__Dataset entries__
============

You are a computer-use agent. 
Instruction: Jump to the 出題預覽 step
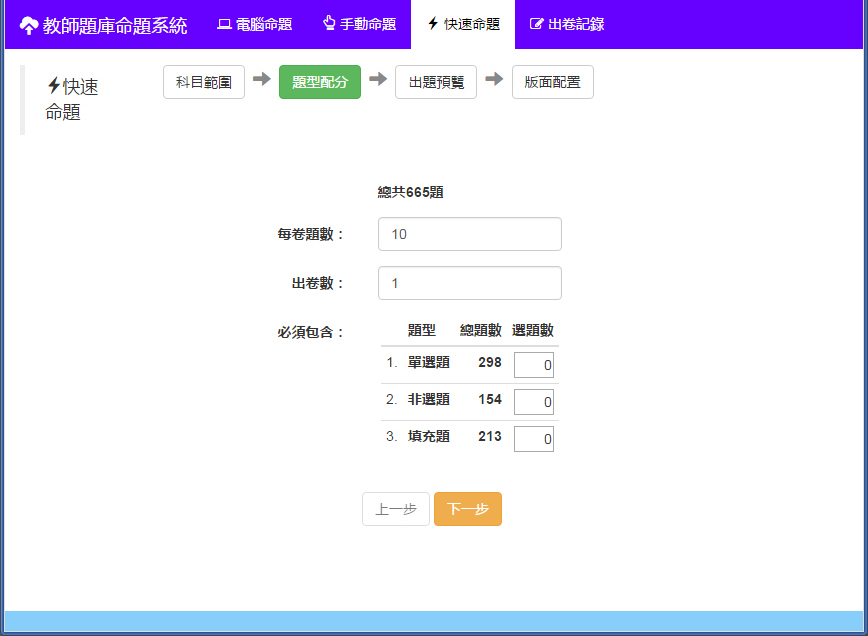[436, 82]
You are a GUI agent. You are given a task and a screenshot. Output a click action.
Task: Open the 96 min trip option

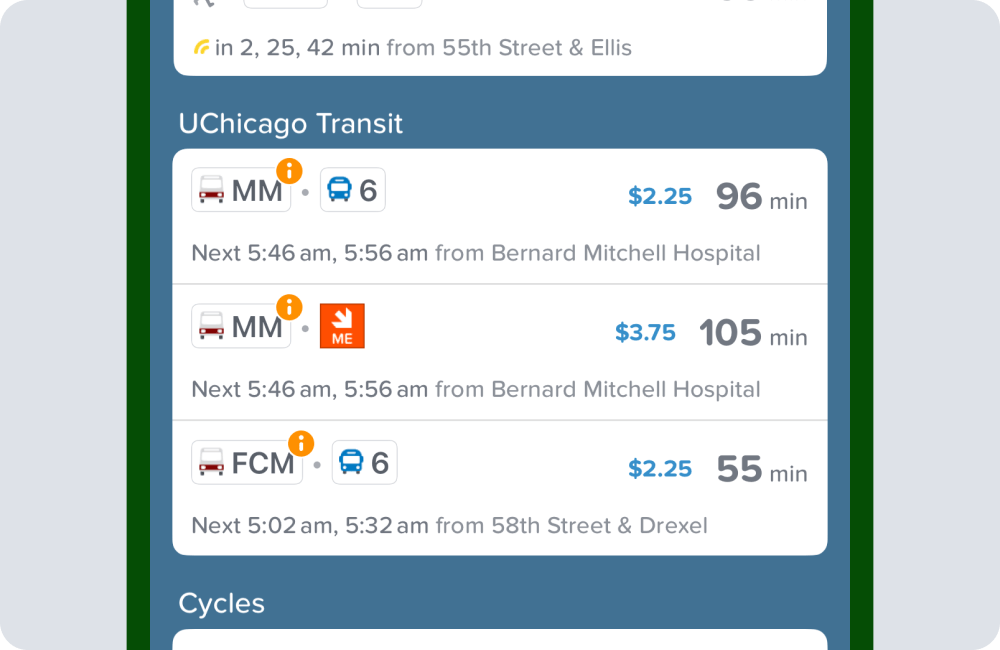click(x=500, y=217)
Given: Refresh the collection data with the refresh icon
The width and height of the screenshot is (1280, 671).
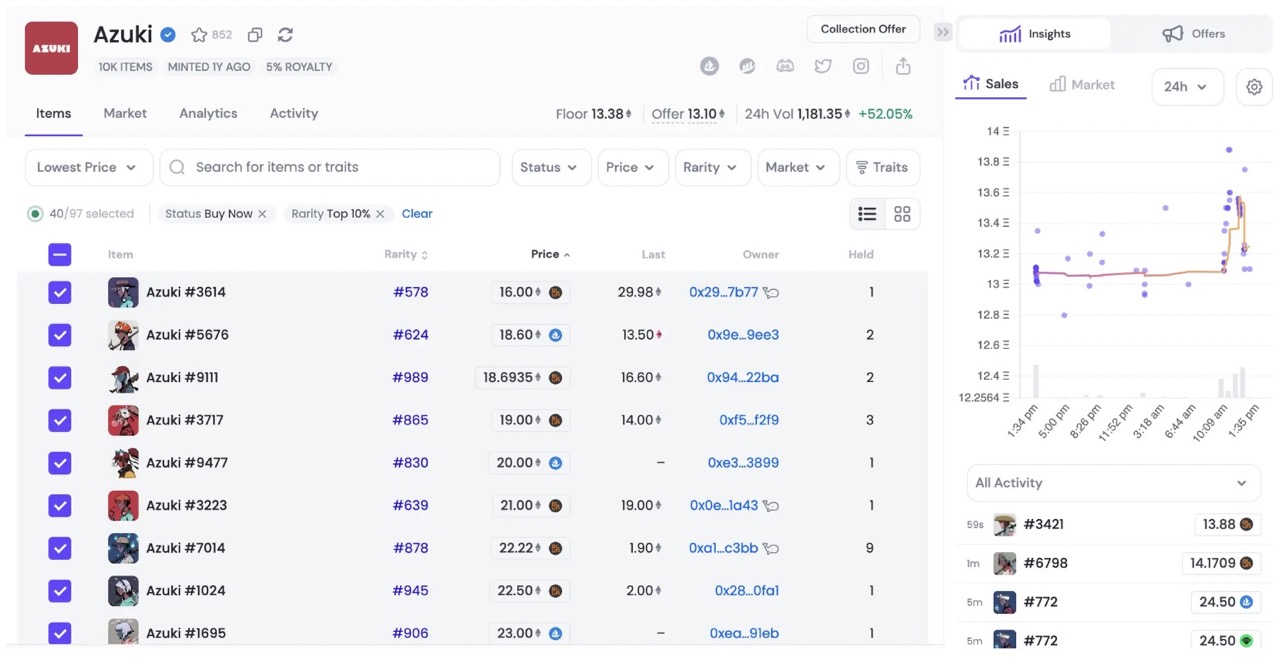Looking at the screenshot, I should coord(285,35).
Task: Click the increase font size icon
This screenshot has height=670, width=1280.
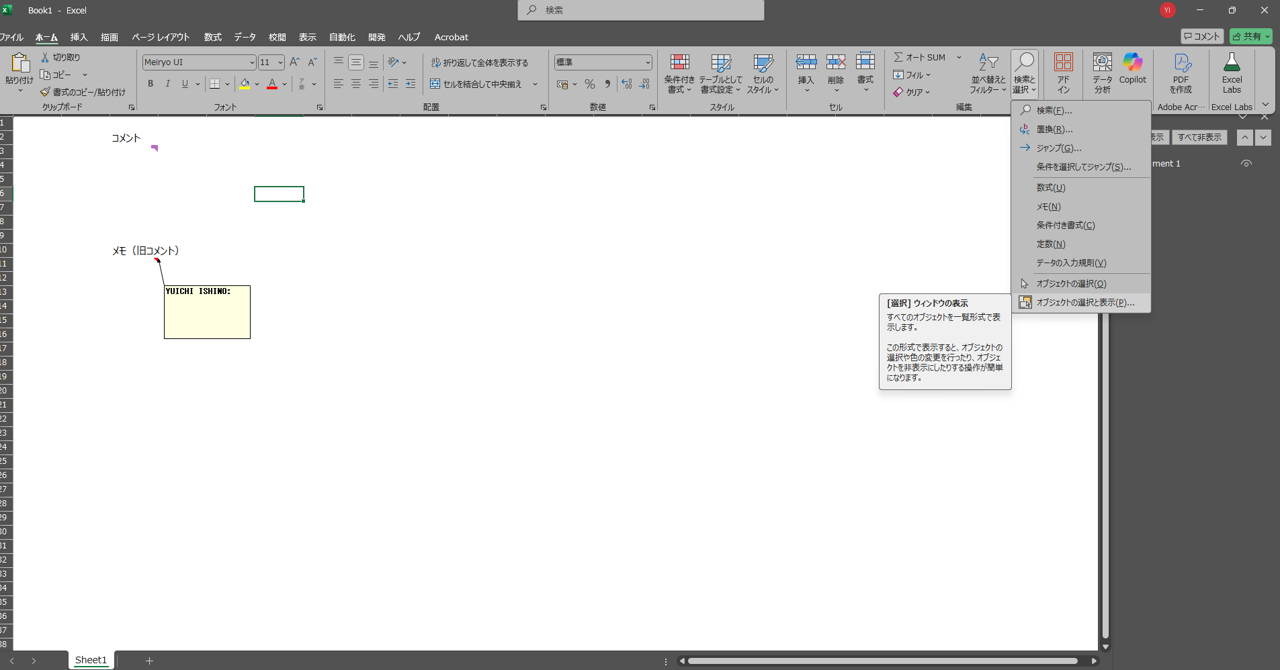Action: (294, 62)
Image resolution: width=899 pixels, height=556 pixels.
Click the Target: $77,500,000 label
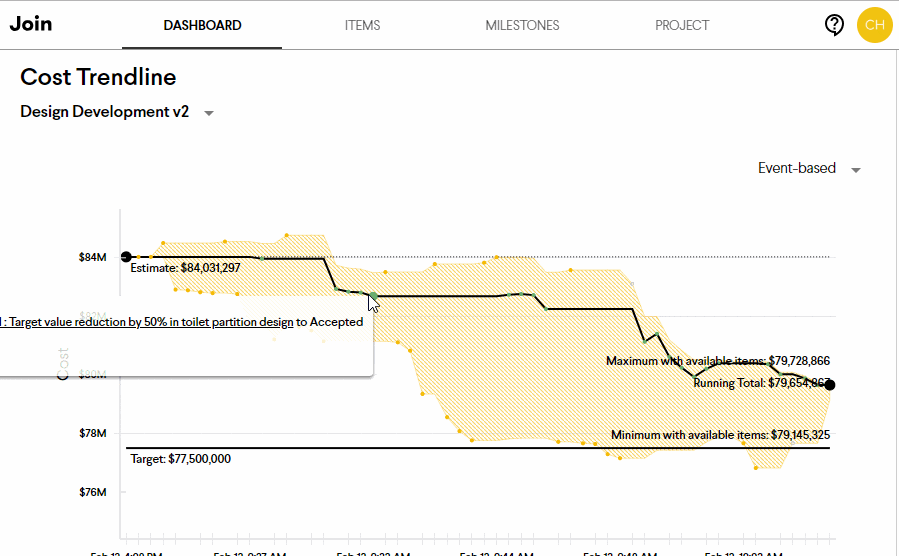tap(180, 459)
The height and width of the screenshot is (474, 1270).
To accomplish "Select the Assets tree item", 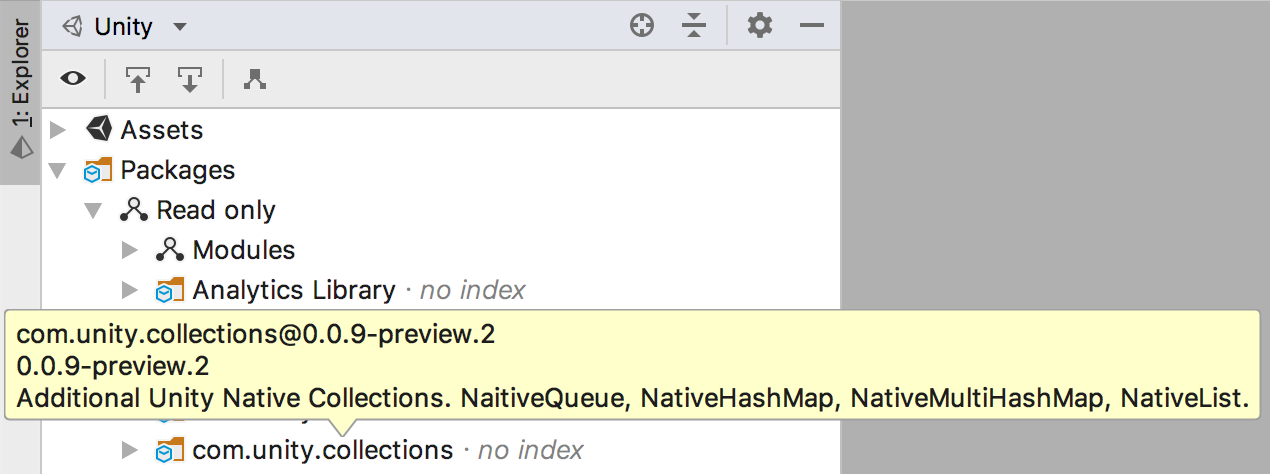I will (161, 130).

============

__ABOUT THIS TASK__
Locate the lines above that hold the word "icon". Show every one of them.

__ANSWER__
Given: Refresh the collection data with the refresh icon
Task: Click the increase font size icon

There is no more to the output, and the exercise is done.